03/08/2022
THAT FAMILIAR GUILT FEELING...
It was a rainy bank holiday and I had planned to catch up with work, considering we had no plans other than staying at home after a nice lunch.
Guess what, kids wanted to play with Mommy besides Daddy and didn't leave me alone for a minute.
I tried to escape upstairs a few times, but the constant muuuummyyyy loud call always came after me.
I came down after not being able to do anything productive 😟and would sit on the floor with both of the kids painting, constructing things, playing silly games and I felt myself fully present, at least most of the time.
But THAT familiar guilty feeling we all know about, kept coming and judging me for not either being fully there nor catching up with my work.

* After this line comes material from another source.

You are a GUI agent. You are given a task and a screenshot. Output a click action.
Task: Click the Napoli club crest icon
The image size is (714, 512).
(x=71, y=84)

This inner battle in my mind kept going until I said to myself, it is enough!
I am enough! 💪
I am now here with my family. It is such a privilege we have kids, this free time to play and they really want to play with me; 🙏
and don't take me wrong, I thoroughly enjoy being with them and I end up being unable to swap that by any work stuff that is waiting for me, even if that means I will be stressed out at work in the coming days.
Is it easy? Absolutely not. 😅
It goes both ways - sometimes I dedicate more time and energy to work, and other times, to my family.
What I find the most important is to STOP my inner mind battle early enough and say to myself:
it is OK, now it is time for my family and be fully present, or now it is time to focus and to finish work. ☺🧘
And I accept that decision, and be at peace with myself...most of the times.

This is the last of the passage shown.